Calcolosi Urinaria

La calcolosi delle vie urinarie è una patologia che ha un’incidenza del 4-5% nella popolazione adulta e può costituire una condizione invalidante per il paziente e dispendiosa per i costi relativi alle spese mediche sostenute dal sistema sanitario nazionale annualmente.

Vi è una lieve prevalenza del sesso maschile, la fascia d’età maggiormente colpita è tra i 35 e i 60 anni

Esistono varie condizioni che possono predisporre alla calcolosi urinaria:

  • Assunzione di acque eccessivamente dure
  • Tipo di alimentazione (in particolare abuso di cibi contenti ossalati come spinaci, cacao, alcuni latticini)
  • La quantità di acqua assunta durante la giornata
  • Patologie metaboliche predisponenti (iperparatiroidismo, gotta, ipercalciuria, iperossaluria)

La calcolosi urinaria si distingue in: renale (cira il 60%), in cui ad essere interessati sono i reni mono o bilateralmente. Ureterale (circa il 30%), costituisce la forma maggiormente pericolosa a causa dell’idronefrosi che si può generare con conseguente screzio renale. Vescicale (circa il 10%).

Sintomi

Il sintomo più classico della calcolosi urinaria è rappresentato dalla colica renale, descritto come un dolore estremamente intenso, a rapida e brusca insorgenza che si irradia dalla regione dei lombi fino al testicolo o alle grandi labbra omolaterali (dello stesso lato del rene interessato). In genere la colica renale è sostenuta da calcoli di dimensioni comprese tra 0,5 e 1,5 mm che interessano l’uretere. Spesso si associano anche sintomi di natura vegetativi (per attivazione dei sistemi simpatico e parasimpatico), come nausea, vomito e diarrea. Nei casi più gravi può essere presente anche febbre, come conseguenza di un interessamento infettivo del parenchima renale (nefrite). È possibile osservare sintomi di natura urinaria come pollachiuria (elevata frequenza), stranguria (bruciore minzionale), ematuria (sangue nelle urine). Può rendersi necessaria l’ospedalizzazione in quanto i comuni antidolorifici e antiinfiammatori non risolvono la sintomatologia dolorosa.

Quando la calcolosi interessa il rene o il calcolo sia di vecchia data la sintomatologia può essere meno intensa e corrisponde a un senso di peso in regione lombare o sovrapubica. Il dolore tende a risolversi con l’assunzione dei comuni antidolorifici.

Diagnosi

È fondamentale la visita dell’urologo e l’esecuzione di determinate manovre diagnostiche (Manovra di Giordano). L’esame clinico va sempre integrato con diagnostica di imaging:

  • Ecografia apparato urinario
  • Tac addome senza mezzo di contrasto

Terapia

La terapia della calcolosi urinaria si divide in terapia medica espulsiva, terapia conservativa con litotrissia extracorporea, terapia chirurgica.

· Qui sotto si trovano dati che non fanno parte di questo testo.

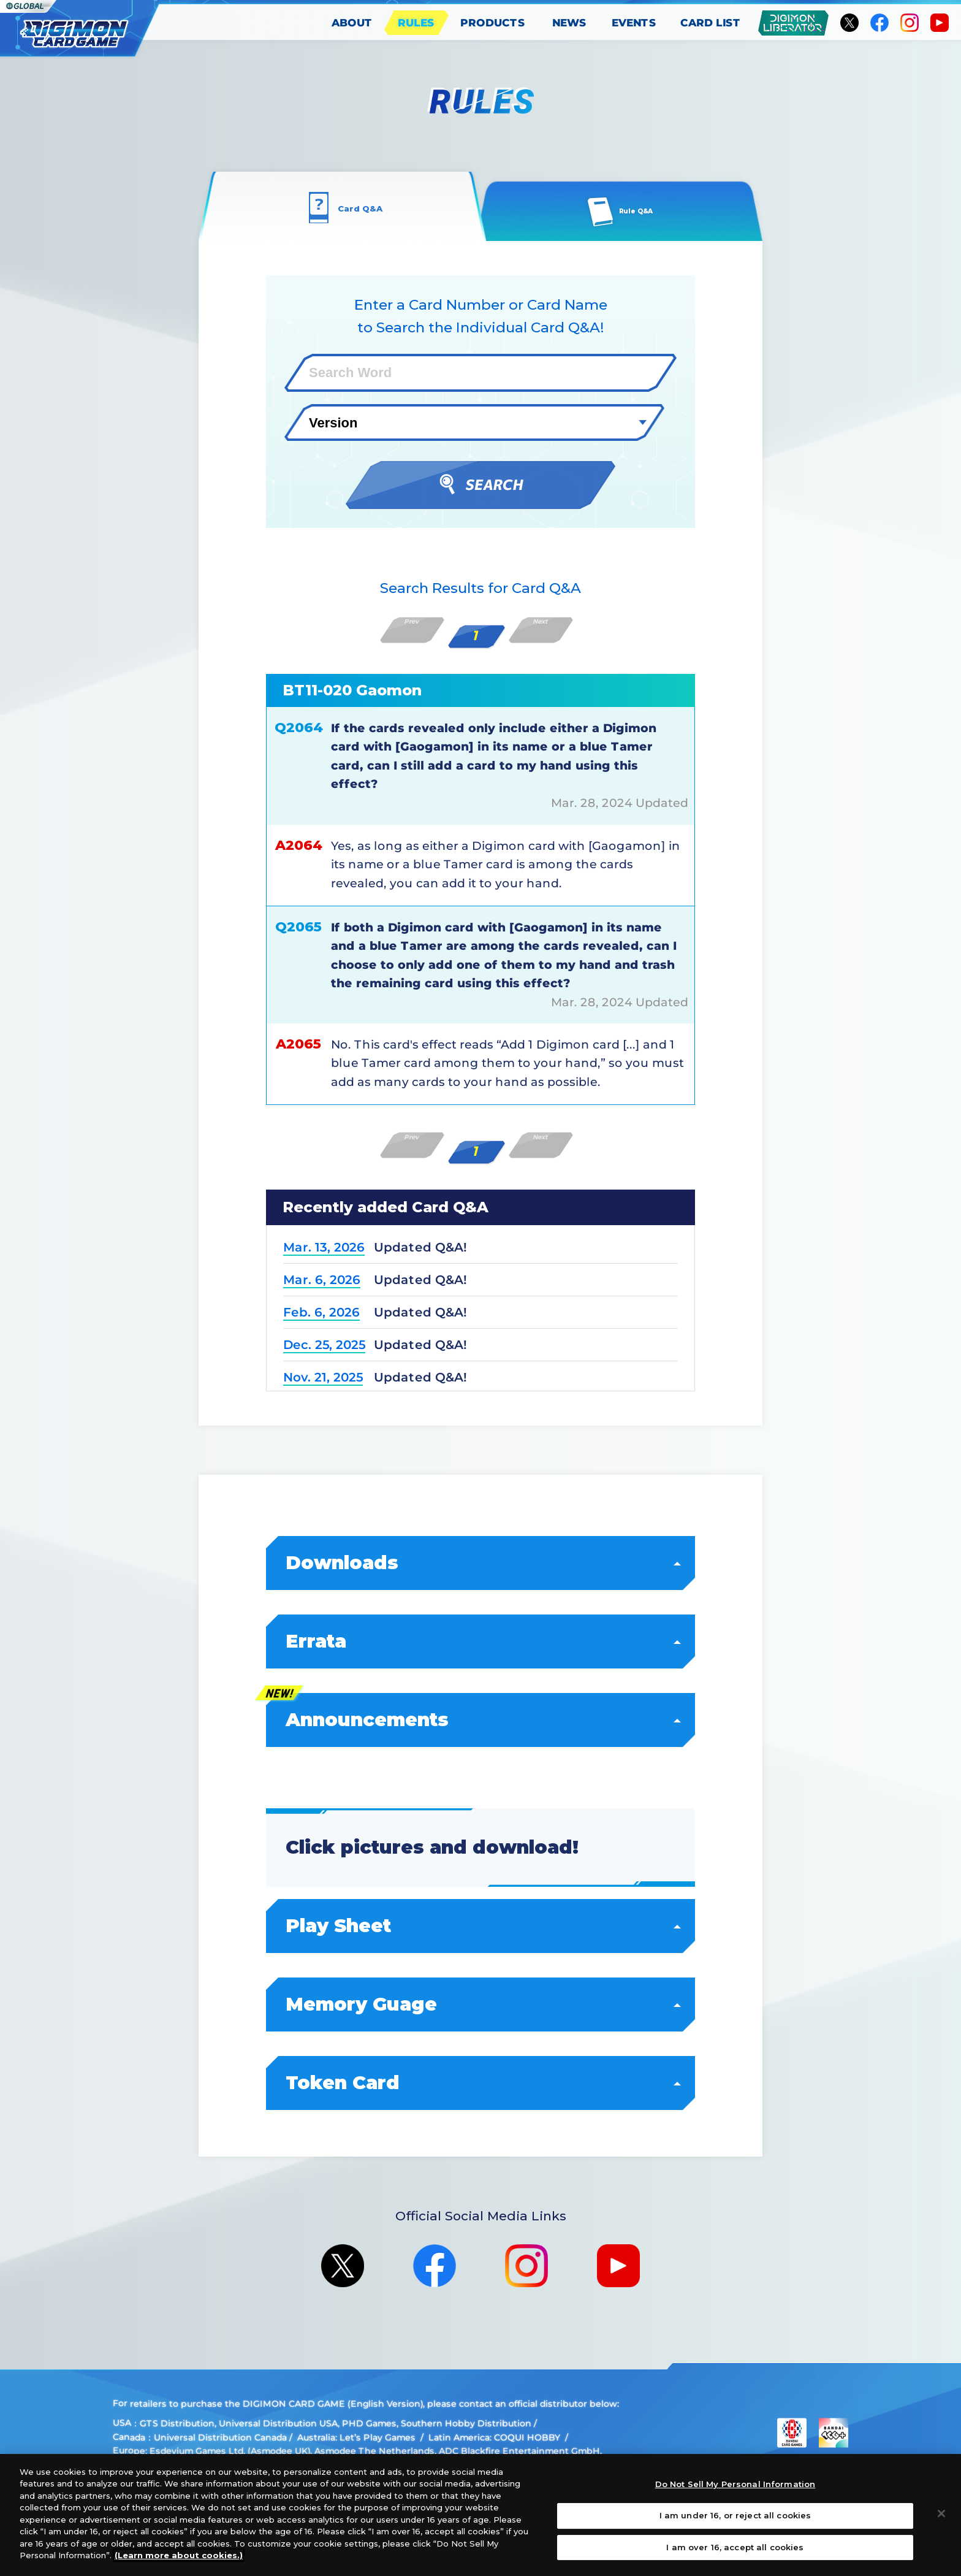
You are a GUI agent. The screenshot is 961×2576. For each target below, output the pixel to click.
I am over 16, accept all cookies (734, 2547)
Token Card (481, 2082)
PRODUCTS (492, 23)
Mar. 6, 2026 (321, 1279)
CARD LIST (710, 23)
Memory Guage (481, 2004)
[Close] (941, 2513)
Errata (481, 1641)
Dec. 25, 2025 (324, 1344)
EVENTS (634, 23)
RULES (416, 23)
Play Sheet (481, 1925)
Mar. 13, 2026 (324, 1247)
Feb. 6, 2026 (321, 1312)
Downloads (481, 1562)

La terapia medica consiste nell’assunzione di farmaci antiinfiammatori per via orale e iniettiva e antiedemigeni. Può essere utile somministrare citrato di potassio o sodio bicarbonato in modo da mantenere il PH urinario verso valori più alcalini e rendere i calcoli più “solubili”, ma in generale questo approccio è limitato a una percentuale minore di pazienti (calcosi uratica, calcolosi cistinica).

Litotrissia extracorporea (ESWL): è una procedura non invasiva, con tasso di complicanze relativamente basso. Trova indicazione nelle calcolosi di dimensioni complessive inferiori ad 1 cm di diametro massimo, renali e ureterali. Non ha indicazione nella calcolosi vescicale.

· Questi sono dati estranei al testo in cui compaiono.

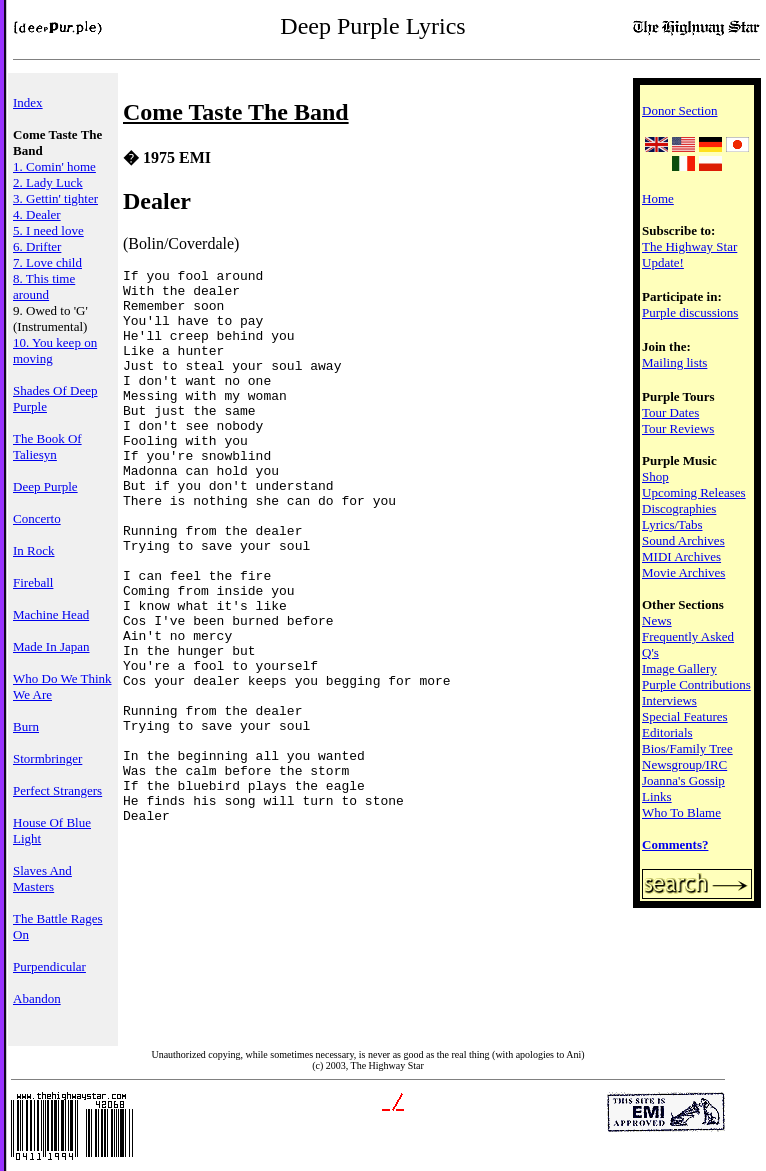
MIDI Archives (681, 556)
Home (658, 198)
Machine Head (51, 614)
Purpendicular (49, 966)
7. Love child (47, 262)
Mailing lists (674, 362)
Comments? (675, 844)
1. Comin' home (54, 166)
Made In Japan (51, 646)
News (657, 620)
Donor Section (679, 110)
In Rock (34, 550)
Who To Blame (681, 812)
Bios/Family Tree (687, 748)
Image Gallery (679, 668)
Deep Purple (45, 486)
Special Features (685, 716)
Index (28, 102)
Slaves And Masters (42, 878)
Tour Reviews (678, 428)
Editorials (667, 732)
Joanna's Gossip (683, 780)
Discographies (679, 508)
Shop (655, 476)
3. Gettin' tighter (55, 198)
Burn (26, 726)
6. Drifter (37, 246)
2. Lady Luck (48, 182)
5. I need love (48, 230)
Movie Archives (683, 572)
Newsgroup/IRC (684, 764)
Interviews (669, 700)
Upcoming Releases (694, 492)
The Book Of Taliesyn (47, 446)
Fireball (33, 582)
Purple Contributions (696, 684)
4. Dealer (37, 214)
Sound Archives (683, 540)
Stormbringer (47, 758)
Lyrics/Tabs (672, 524)
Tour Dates (670, 412)
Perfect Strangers (57, 790)
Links (657, 796)
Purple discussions (690, 312)
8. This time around (44, 286)
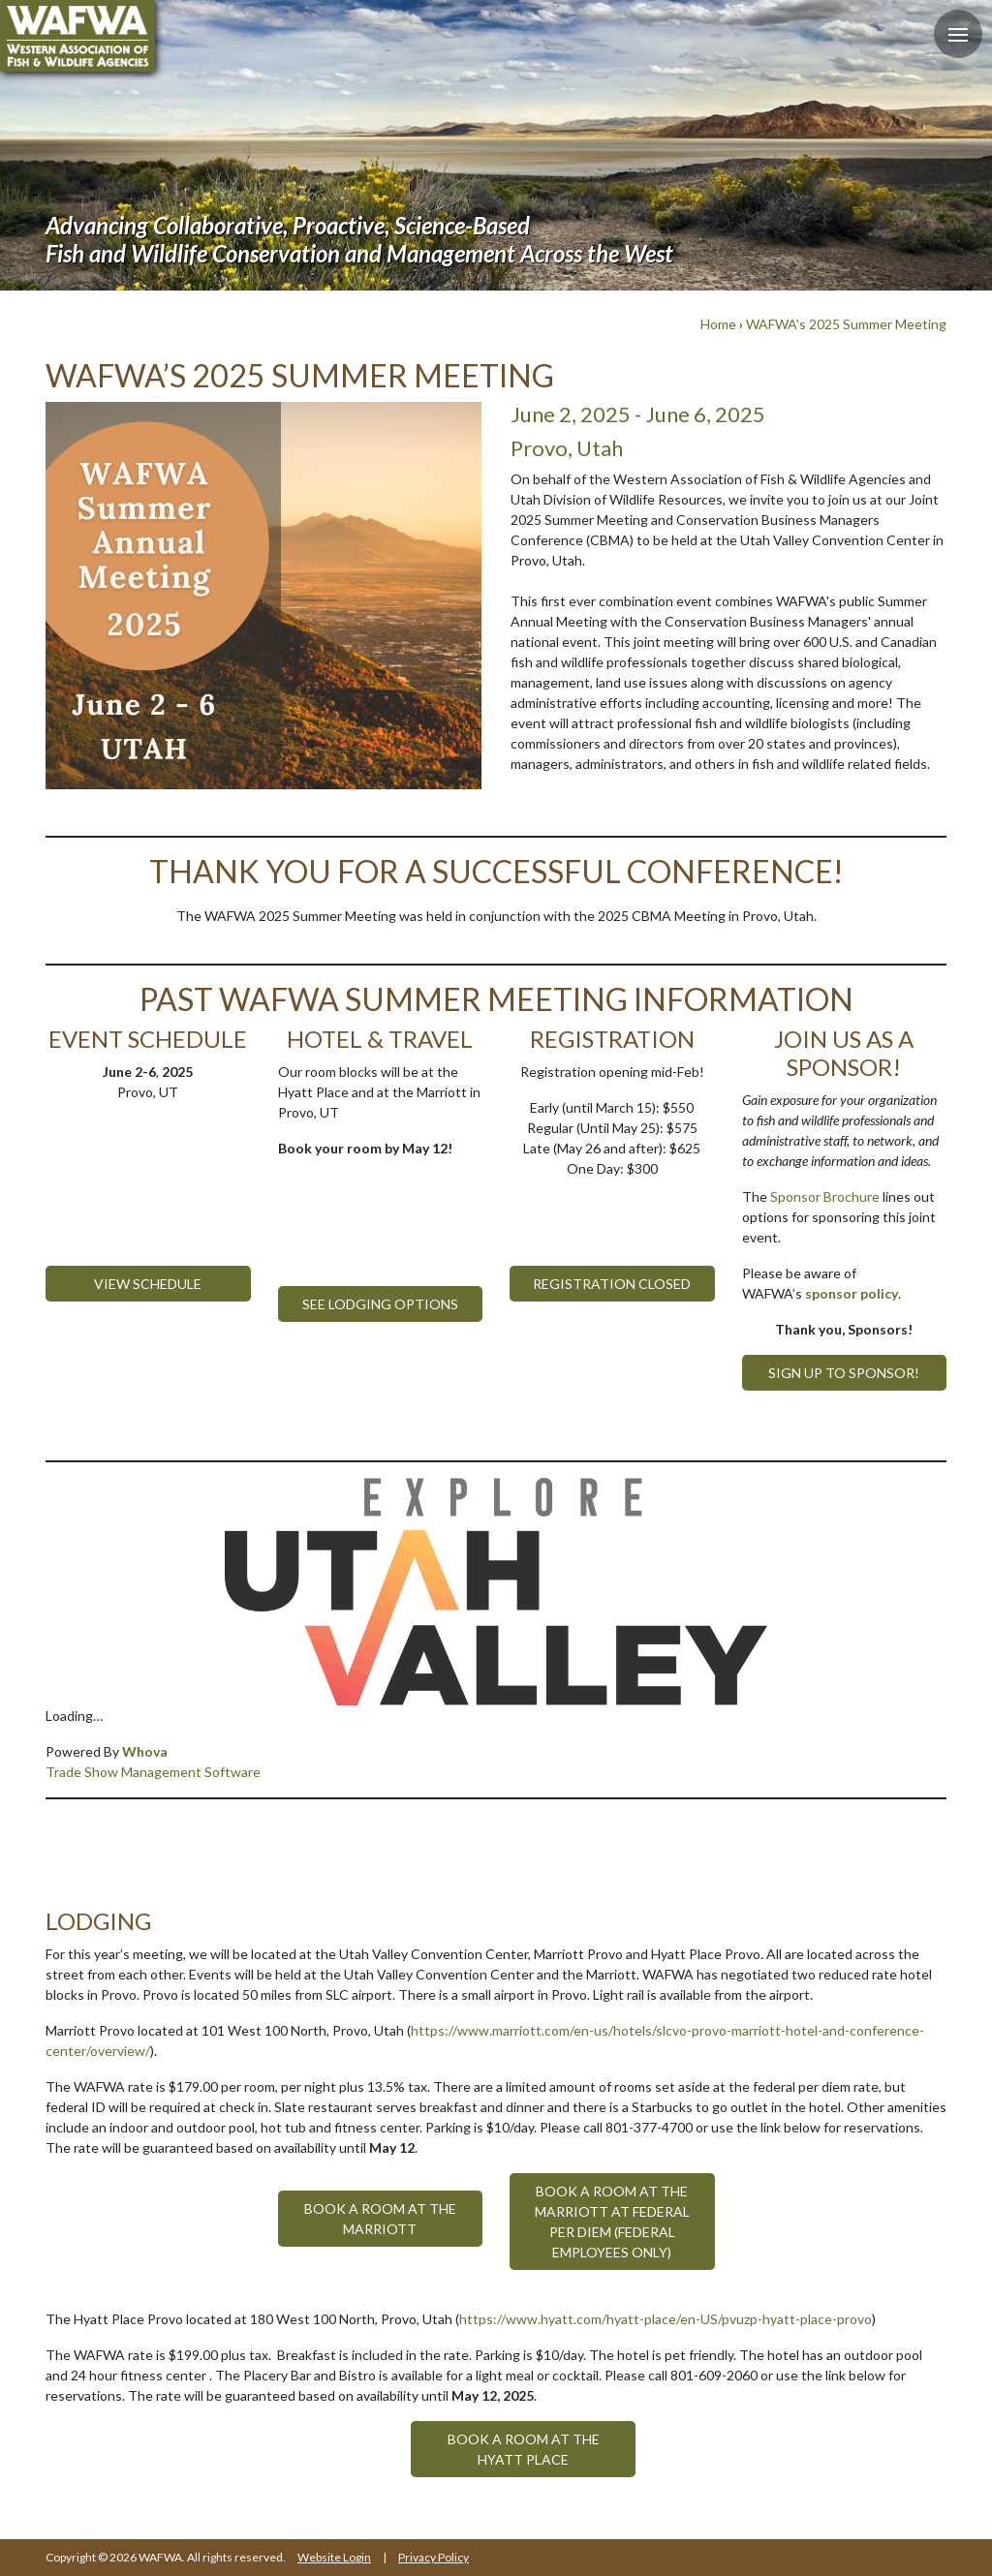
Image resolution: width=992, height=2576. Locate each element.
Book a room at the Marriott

Terapia chirurgica, si divide in:

  • Terapia endoscopica e percutanea: Si basano su tecniche che consentono la frammentazione del calcolo con onde balistiche o fibra laser. Le tecniche endoscopiche consentono di operare sfruttando le vie urinare per via retrograda (Ureteroscopia) con polverizzazione del calcolo con diversi tipi di fibre laser. La procedura percutanea (PCNL) è indicata per le calcolosi renali, in particolare per quelle di dimensioni maggiori e utilizza onde balistiche consentendo di avere maggiore controllo del campo operatorio e ottenendo di solito una maggiore bonifica del rene dai frammenti generatisi dal bombardamento.
  • Intervento chirurgico a cielo aperto: è un approcio sempre meno utilizzato per il continuo aggiornamento delle tecniche mini invasive. è indicata nelle calcolosi renali a stampo non risolvibili con tecnica percutanea e nelle calcolosi vescicali multiple o di dimensioni superiore ai 5 cm. Complessivamente meno dell’1% delle calcolosi vengono trattate con tecnica a cielo aperto.